Data supplied Block Start

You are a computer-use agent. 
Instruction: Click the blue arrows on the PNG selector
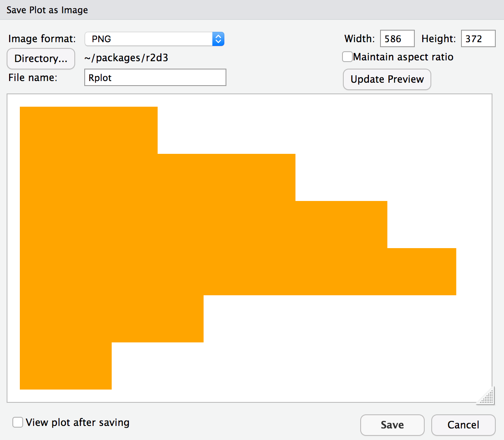pyautogui.click(x=218, y=39)
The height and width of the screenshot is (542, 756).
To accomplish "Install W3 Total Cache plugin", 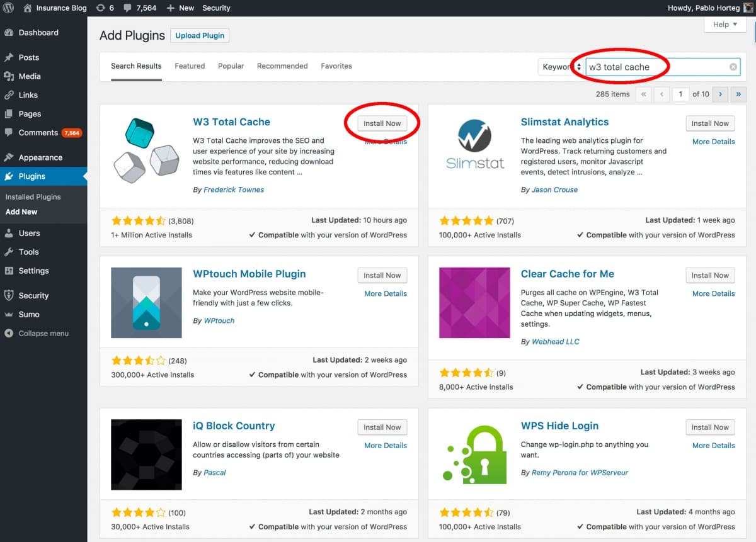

Data supplied Block End

What is needed is every record above, restated word for word, with the pictures left out.

Output:
You are a computer-use agent. 
Instruction: Click the blue arrows on the PNG selector
pyautogui.click(x=218, y=39)
The height and width of the screenshot is (542, 756).
To accomplish "Install W3 Total Cache plugin", 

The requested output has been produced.